1) Not actually doing that (i.e. they're working too and maybe not enjoying it, or they worked and now retired)
2) being supported by others, trust funds, handouts, inheritances etc

in fact for some people to have lives exploring, doing art, or anything like that - there has to be a lot of people mining steel, fitting tyres, mixing concrete, setting bones, processing sales and so on. Luxury lives cannot exist without all this being done by someone somewhere

Reply 36 of 44, by Pino

User metadata
Rank Member
Rank
Member

Hardware was a love at first sight for me since my father got our first PC, an absolute junk 386DX from gray market, with no sound card in 1994, life is not easy on 3rd world countries...

I graduated with a minor in electronics and later a bachelor in electrical engineer had very decent jobs while attending University and after graduating, but was absolute frustrated that I was not working with PC hardware.

In 2007 a friend got a job at one of the biggest Motherboard/PC manufacturers in the world that just opened a plant in my country, I annoyed the hell of him until he was able to get me an interview there, somehow I was able to convince the managers there to hire me despite me having no real world experience in the electronic industry, maybe they saw how passioned I was about the opportunity.

Anyway, I'm now my 3rd hardware company since 2007 and I still love it, everyday I have the chance to touch a newly released product it's still a joy. I come back home after work and still play with modern/vintage hardware.
Yes, some days are very frustrating, specially as you move up the management chain you deal way more with bosses, employees, customers, HR, lawyers and etc, but I like to focus on the big picture.

Reply 37 of 44, by vvbee

User metadata
Rank Oldbie
Rank
Oldbie
gerry wrote on 2025-07-01, 16:08:

A related thought - there are some people who appear to do their hobby and / or travel around and do what they want without a care, they are either

There are the employed, the unemployed, and the nonemployed. The nonemployed, working-age people neither employed nor looking to be, tend to be the most content, and that's where you stick to your hobbies. Probably not many adults get to do it before retiring if even then. Being rich enough, or at the other end academic on welfare, may be the most workable positions for it.
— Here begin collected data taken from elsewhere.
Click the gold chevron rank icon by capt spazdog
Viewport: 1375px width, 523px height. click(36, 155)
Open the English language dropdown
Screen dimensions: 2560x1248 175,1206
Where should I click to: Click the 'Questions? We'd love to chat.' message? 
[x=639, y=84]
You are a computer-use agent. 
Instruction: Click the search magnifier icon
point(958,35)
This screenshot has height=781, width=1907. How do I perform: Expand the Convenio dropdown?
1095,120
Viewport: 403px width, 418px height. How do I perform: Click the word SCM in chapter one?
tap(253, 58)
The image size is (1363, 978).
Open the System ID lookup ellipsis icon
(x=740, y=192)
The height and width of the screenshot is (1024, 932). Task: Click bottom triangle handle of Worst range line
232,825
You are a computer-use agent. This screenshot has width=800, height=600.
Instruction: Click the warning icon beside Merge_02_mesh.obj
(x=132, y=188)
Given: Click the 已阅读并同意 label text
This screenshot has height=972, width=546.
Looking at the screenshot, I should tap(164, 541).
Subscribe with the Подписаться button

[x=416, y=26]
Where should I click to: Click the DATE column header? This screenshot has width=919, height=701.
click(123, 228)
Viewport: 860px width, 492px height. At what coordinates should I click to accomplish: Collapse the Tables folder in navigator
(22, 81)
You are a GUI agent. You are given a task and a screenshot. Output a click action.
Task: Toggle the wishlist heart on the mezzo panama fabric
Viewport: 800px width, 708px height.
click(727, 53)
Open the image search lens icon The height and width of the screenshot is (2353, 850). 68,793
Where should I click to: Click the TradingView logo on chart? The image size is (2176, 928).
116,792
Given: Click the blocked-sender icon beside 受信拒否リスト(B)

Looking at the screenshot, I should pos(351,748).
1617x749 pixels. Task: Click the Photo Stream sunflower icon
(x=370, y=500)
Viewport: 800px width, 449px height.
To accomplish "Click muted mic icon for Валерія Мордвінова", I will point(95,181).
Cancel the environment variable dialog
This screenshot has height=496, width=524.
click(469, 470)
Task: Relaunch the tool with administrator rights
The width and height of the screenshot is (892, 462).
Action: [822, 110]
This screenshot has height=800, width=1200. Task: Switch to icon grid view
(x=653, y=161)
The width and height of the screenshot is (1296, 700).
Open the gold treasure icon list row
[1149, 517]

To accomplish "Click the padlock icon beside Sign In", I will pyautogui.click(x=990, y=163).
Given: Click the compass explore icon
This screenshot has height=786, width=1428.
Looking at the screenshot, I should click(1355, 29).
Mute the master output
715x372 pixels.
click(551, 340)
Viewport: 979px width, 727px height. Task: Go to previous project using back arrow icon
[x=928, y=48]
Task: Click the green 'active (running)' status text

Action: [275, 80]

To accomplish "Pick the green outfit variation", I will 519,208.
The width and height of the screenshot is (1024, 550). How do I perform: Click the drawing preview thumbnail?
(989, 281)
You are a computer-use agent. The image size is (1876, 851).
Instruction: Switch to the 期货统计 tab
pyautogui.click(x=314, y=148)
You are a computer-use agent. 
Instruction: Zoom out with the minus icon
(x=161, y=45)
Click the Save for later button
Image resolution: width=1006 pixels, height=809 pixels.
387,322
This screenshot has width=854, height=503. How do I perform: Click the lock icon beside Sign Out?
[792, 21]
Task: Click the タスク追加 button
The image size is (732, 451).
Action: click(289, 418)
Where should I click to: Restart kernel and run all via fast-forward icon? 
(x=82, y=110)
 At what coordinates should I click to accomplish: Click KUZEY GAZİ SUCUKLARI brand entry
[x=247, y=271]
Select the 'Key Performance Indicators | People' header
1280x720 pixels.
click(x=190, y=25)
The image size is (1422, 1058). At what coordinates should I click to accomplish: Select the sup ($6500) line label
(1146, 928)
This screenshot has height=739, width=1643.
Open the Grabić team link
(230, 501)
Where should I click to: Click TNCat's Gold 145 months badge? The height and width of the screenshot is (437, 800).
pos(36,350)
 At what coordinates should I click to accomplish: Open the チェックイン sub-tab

Reply 38 of 44, by schmatzler

User metadata
Rank Oldbie
Rank
Oldbie
Kalle wrote on 2025-06-29, 09:00:

I think that's a German thing

No one in Germany has ever asked me about my education. I just quit my job as a webdev to work for another company - they didn't even need a résumé, I just talked about a few projects I did in the past and was hired on the spot. I realize that's not the norm for most people, though.

Someone here mentioned that you're always able to save up in life, but it's not that easy. A lot of people can barely make it from month to month, because minimum wage is even more of a joke in the US as it is in Germany.

When you're working in the IT field that's probably not a problem for you, since that field is paid fairly well, but you should never forget the privileged position you're in.

To me, work is just a means to an end. Sometimes it's fun, sometimes it's painful. Some projects are boring as fuck, while others force me to get my brain overclocked (and those are amazing!). In the end, though, I'm not working at a company to make friends, attend parties or commute for two hours every day. I work to bring the money in for me and the company and that's it. Everything else happens outside of working hours.

My mental health also improved when I turned to other hobbies besides coding. I barely code in my spare time anymore, it just isn't that satisfying anymore when you're doing it for eight hours per day.

"Windows 98's natural state is locked up"

Reply 39 of 44, by Shagittarius

User metadata
Rank Oldbie
Rank
Oldbie

Being Intelligent, capable, and motivated is not a privilege. All men are created equal, its what you do with your time after that which separates us.